=== Your goal ===
Find the string "computer" in the records. Copy every line it appears in.

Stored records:
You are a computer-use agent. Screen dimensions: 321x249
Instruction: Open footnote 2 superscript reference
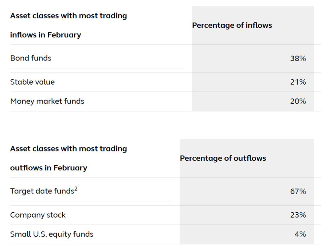(76, 188)
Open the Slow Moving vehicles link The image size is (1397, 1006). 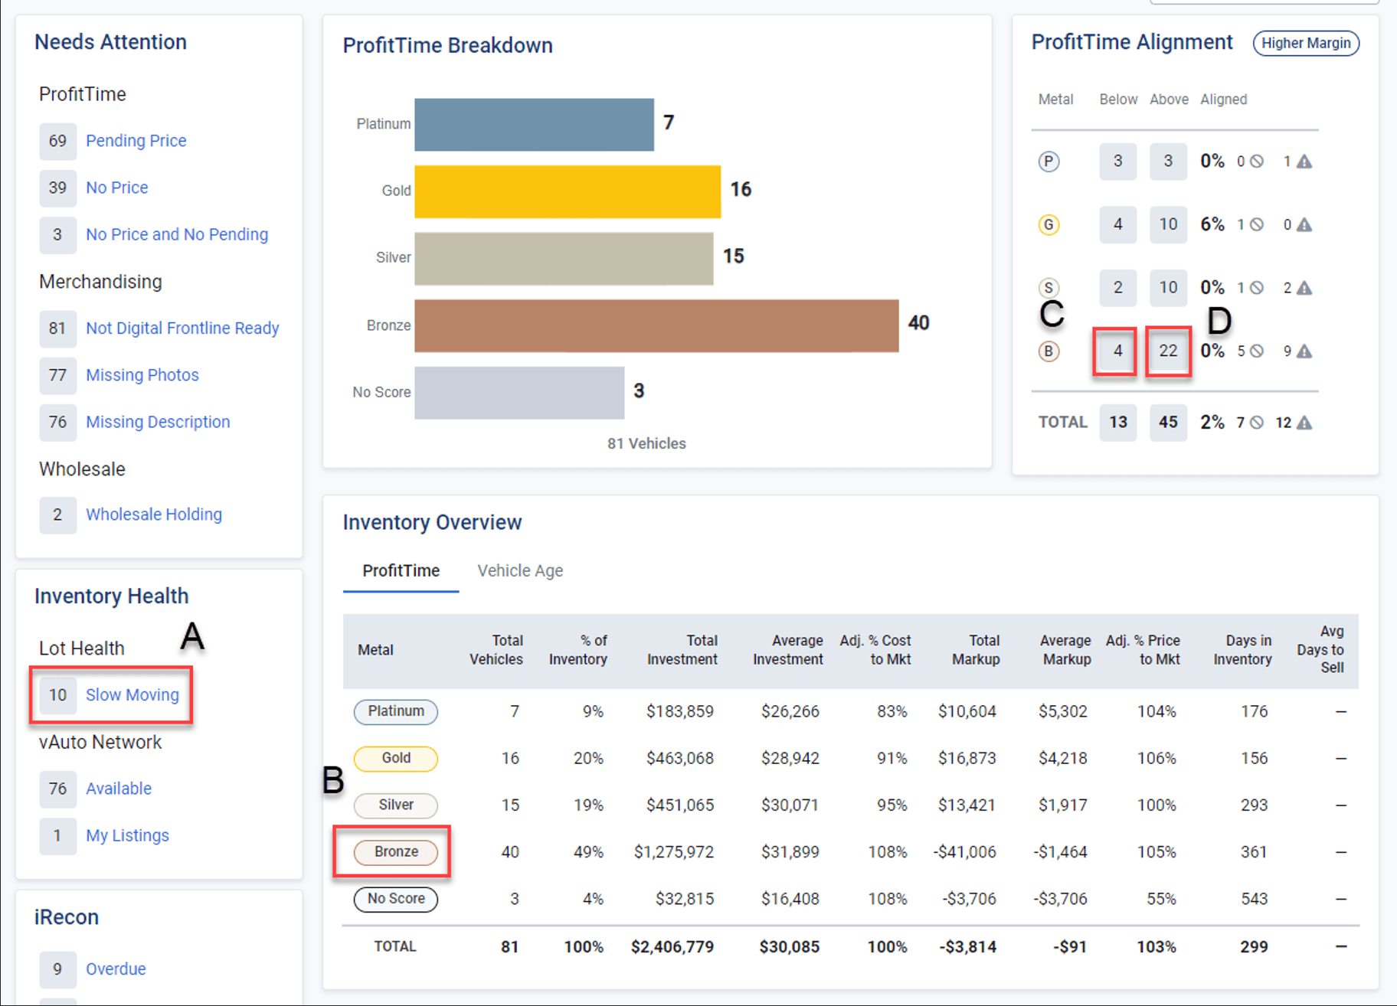132,695
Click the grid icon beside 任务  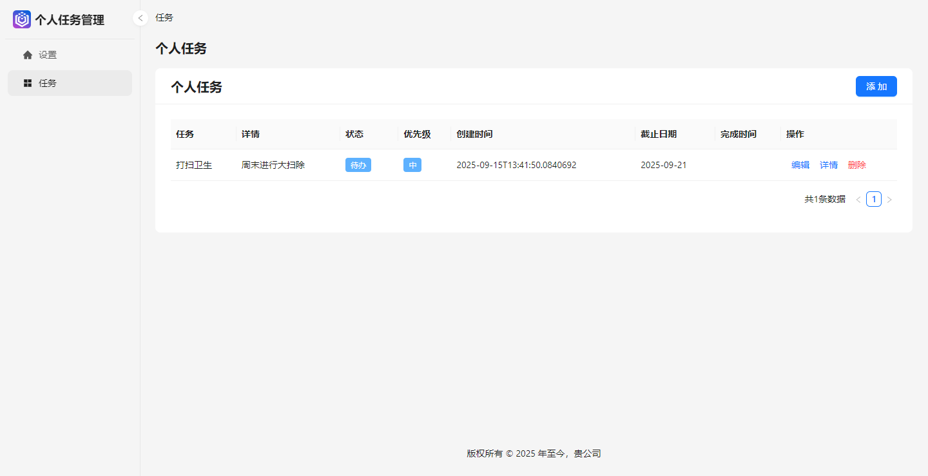27,82
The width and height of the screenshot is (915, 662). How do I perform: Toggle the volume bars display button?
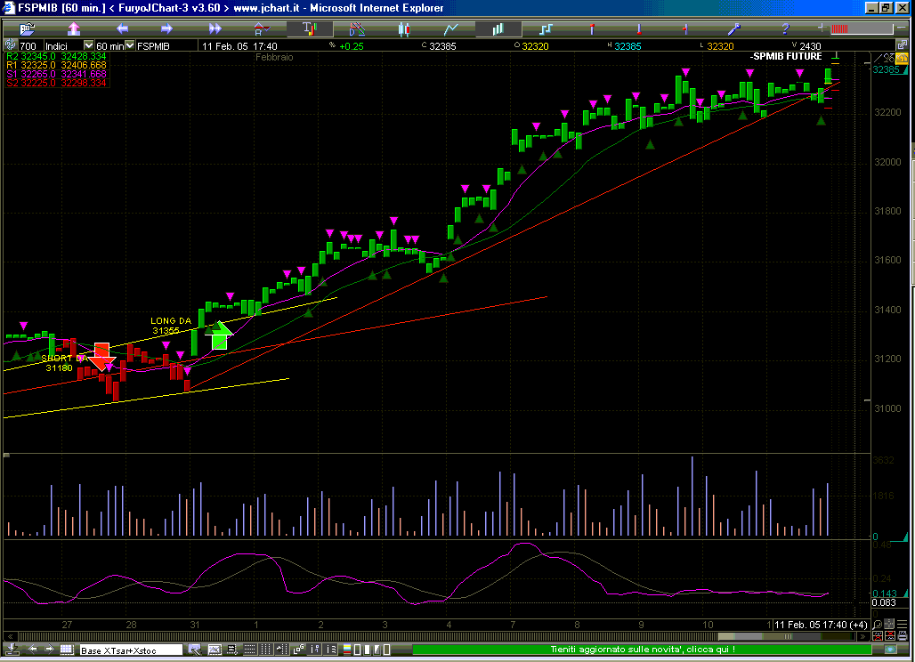pyautogui.click(x=497, y=28)
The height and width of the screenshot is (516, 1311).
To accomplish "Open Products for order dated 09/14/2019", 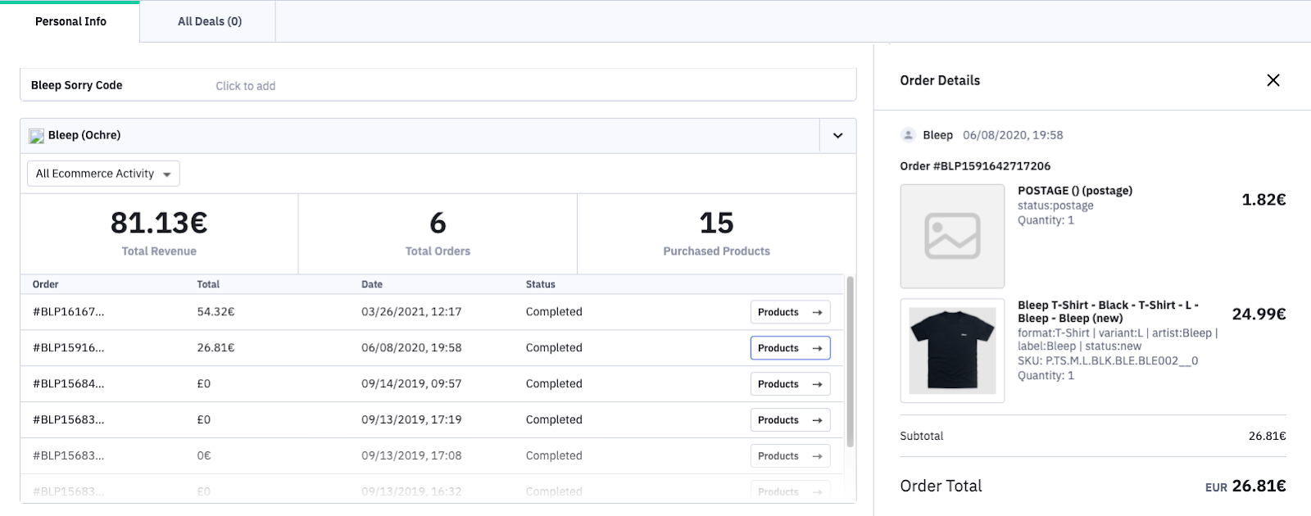I will tap(790, 384).
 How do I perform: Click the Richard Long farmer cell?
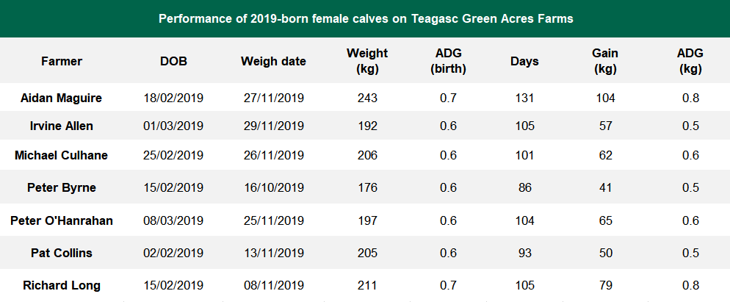pos(62,285)
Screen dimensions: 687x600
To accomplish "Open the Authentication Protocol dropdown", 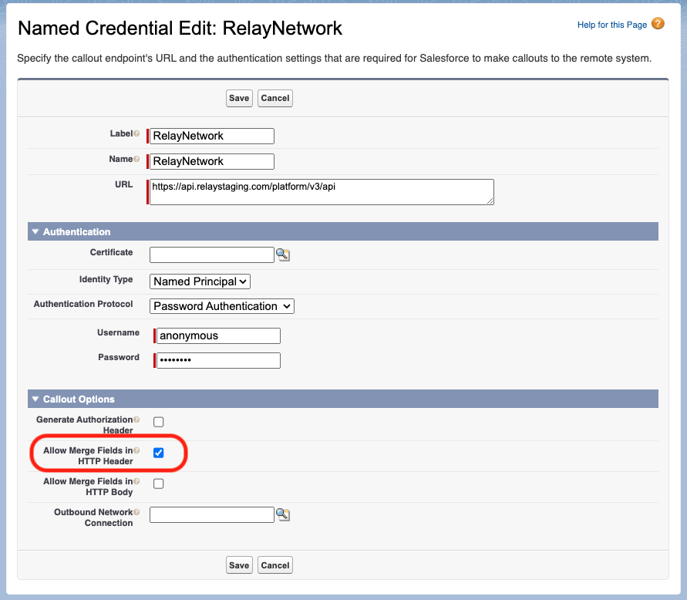I will 221,305.
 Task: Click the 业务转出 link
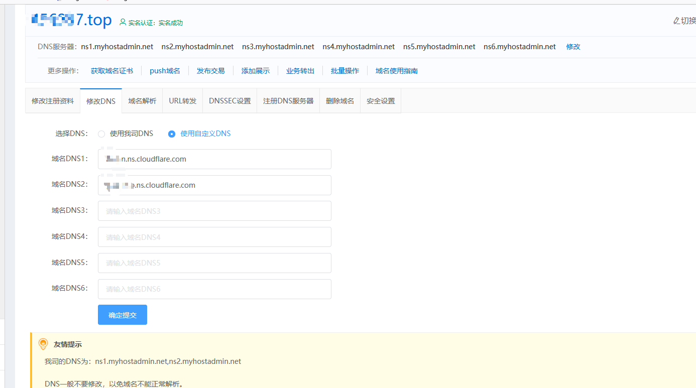(300, 71)
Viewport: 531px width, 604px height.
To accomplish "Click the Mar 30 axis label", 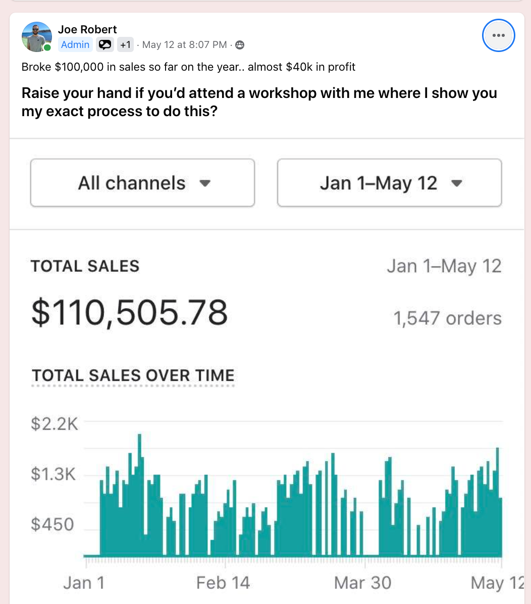I will point(362,583).
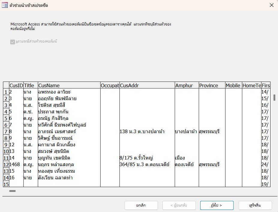Click the horizontal scrollbar thumb below the table
Viewport: 278px width, 212px height.
[12, 191]
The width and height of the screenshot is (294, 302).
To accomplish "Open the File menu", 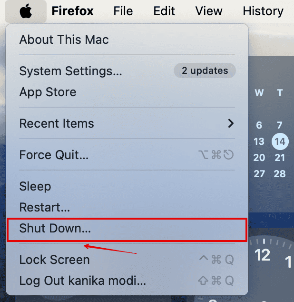I will [x=123, y=11].
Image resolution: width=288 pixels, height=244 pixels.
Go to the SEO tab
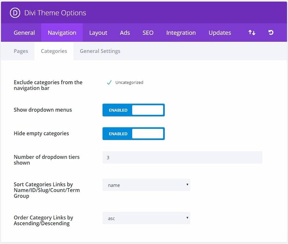148,33
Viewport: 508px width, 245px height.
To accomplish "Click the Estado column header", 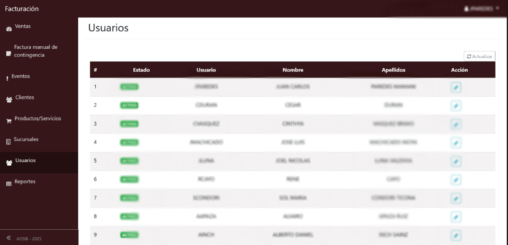I will tap(141, 70).

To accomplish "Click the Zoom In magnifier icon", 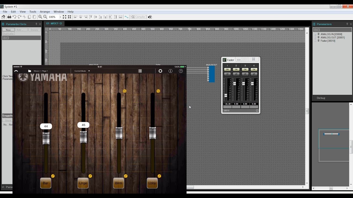I will [x=40, y=17].
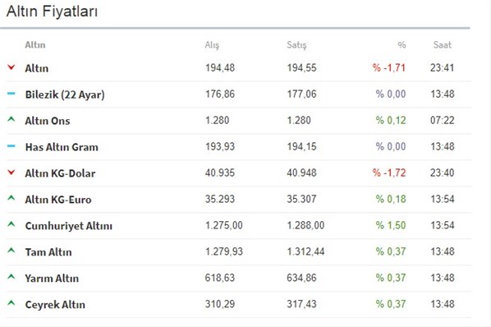The width and height of the screenshot is (491, 327).
Task: Open the Altın row link
Action: [37, 68]

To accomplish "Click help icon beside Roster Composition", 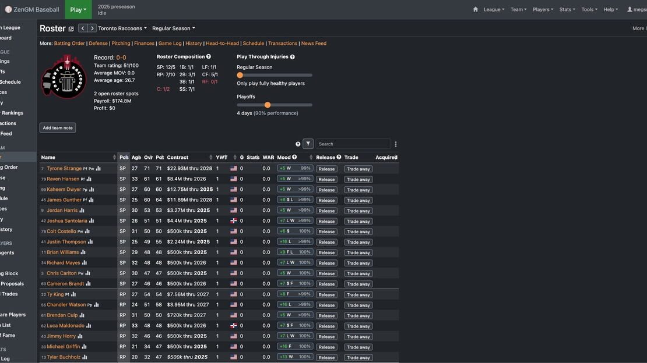I will [x=208, y=56].
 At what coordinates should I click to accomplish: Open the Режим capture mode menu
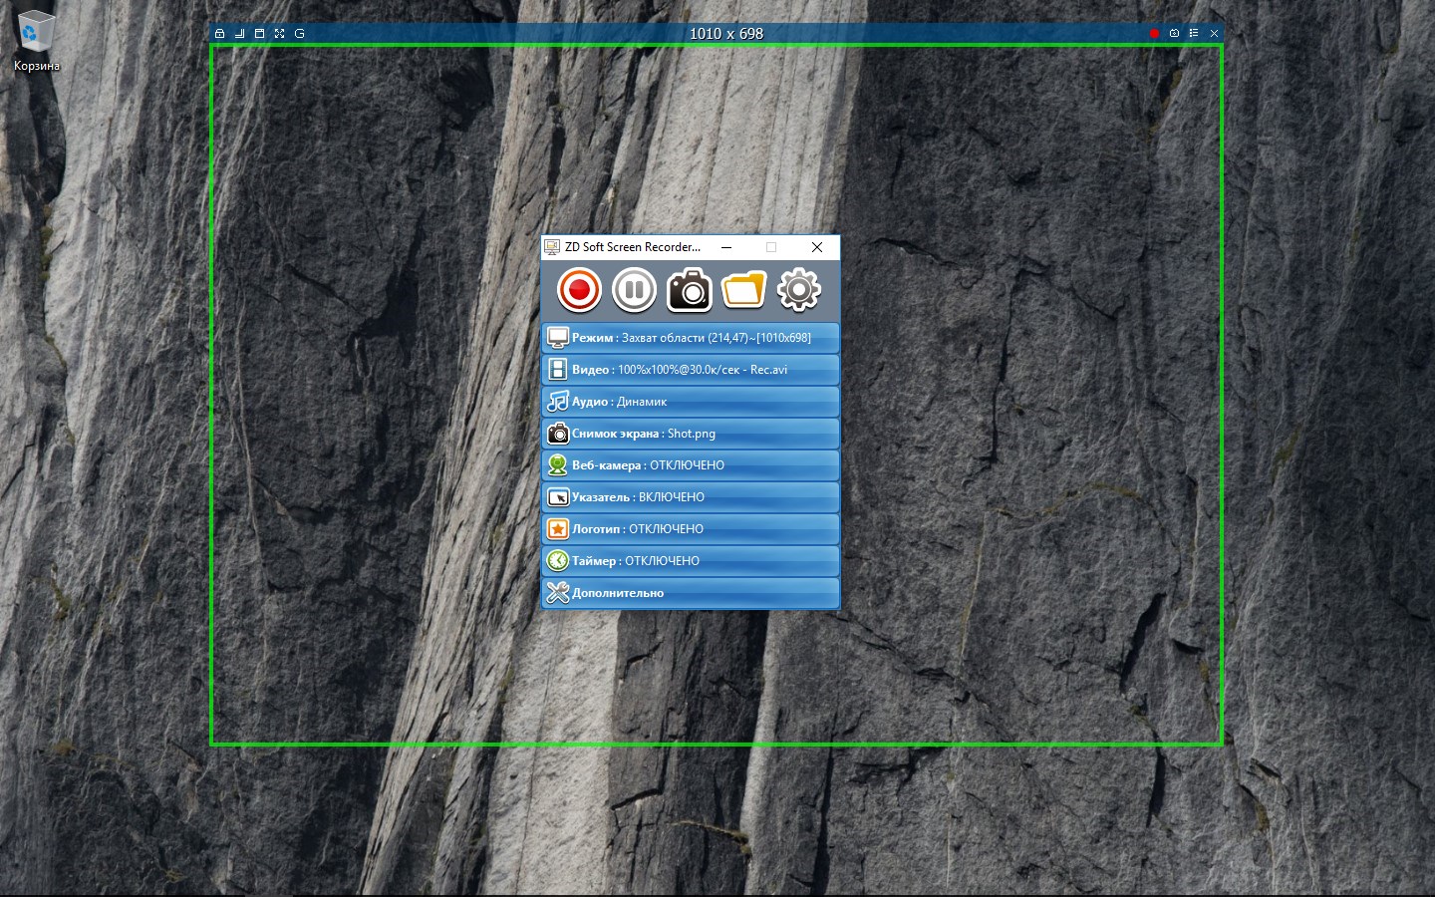691,338
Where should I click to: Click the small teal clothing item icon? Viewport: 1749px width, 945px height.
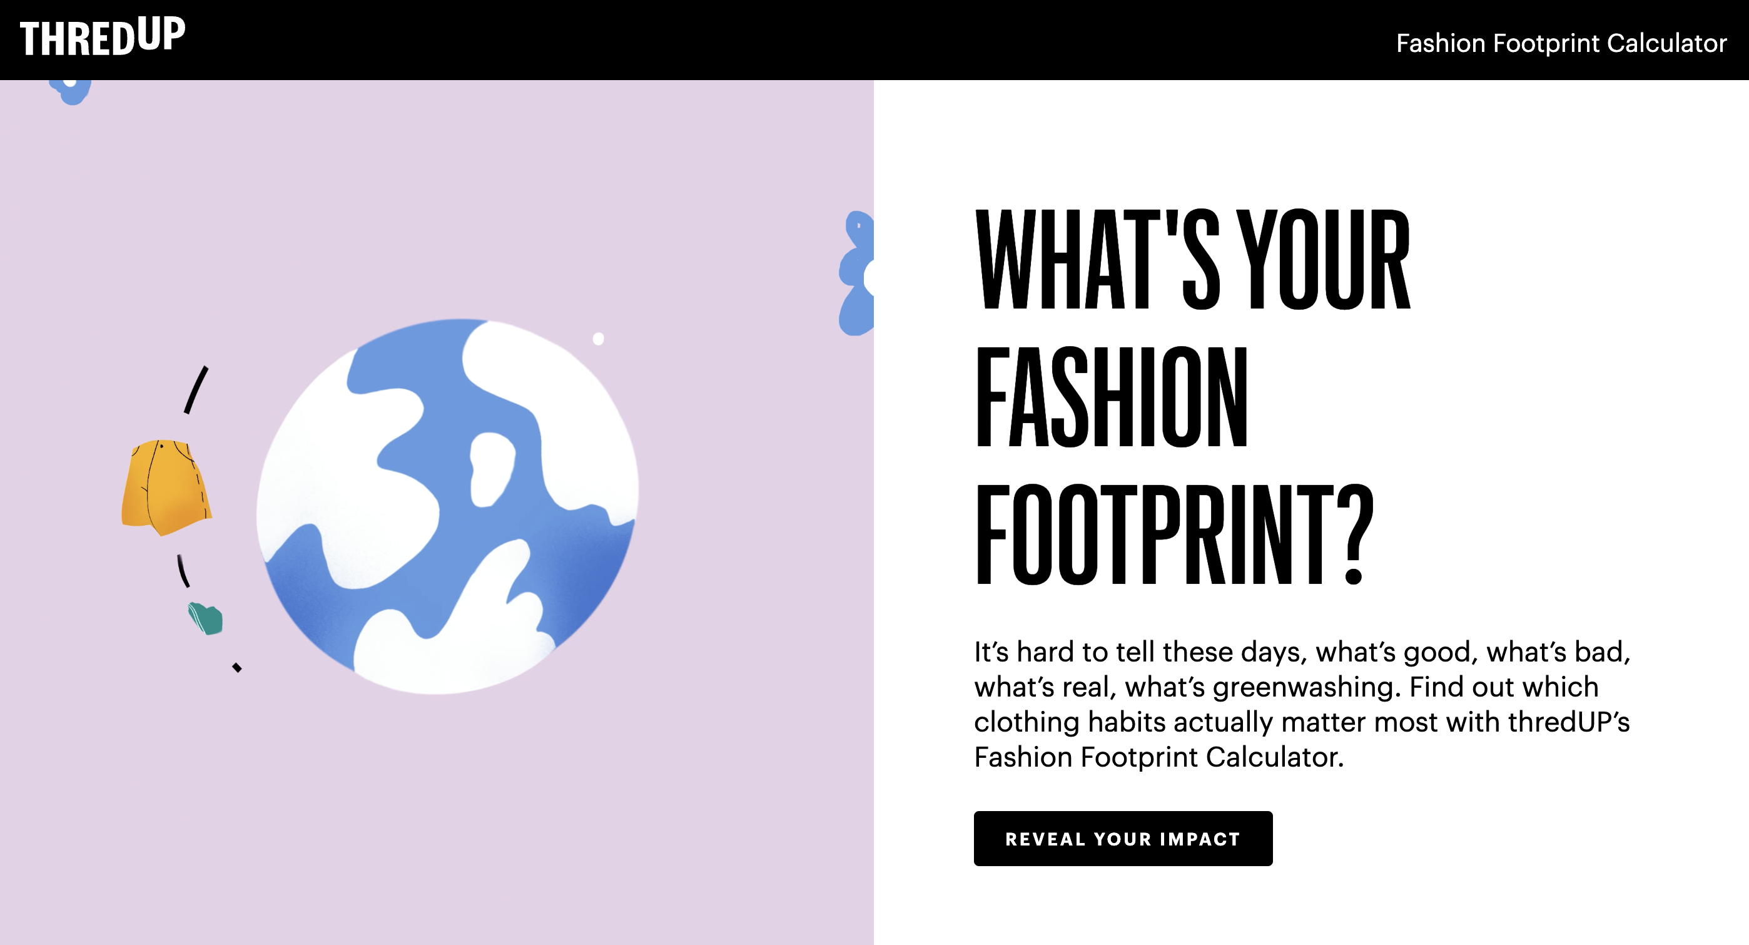[x=206, y=619]
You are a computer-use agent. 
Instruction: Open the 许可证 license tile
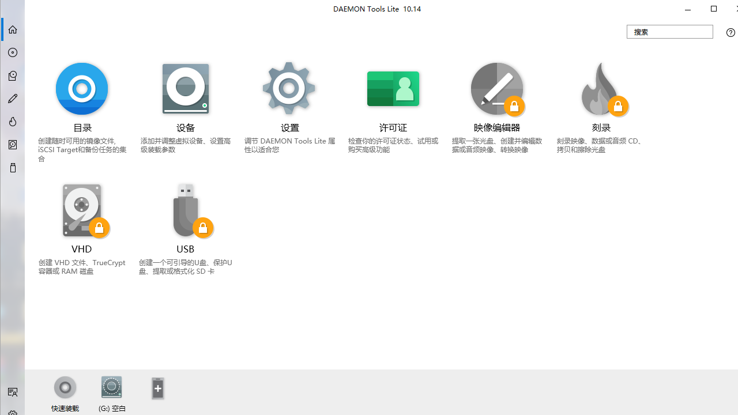coord(393,88)
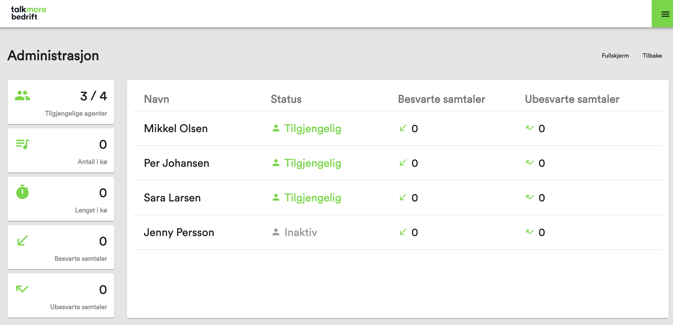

=== Task result ===
You are a computer-use agent. Screen dimensions: 321x249
You are a computer-use agent. 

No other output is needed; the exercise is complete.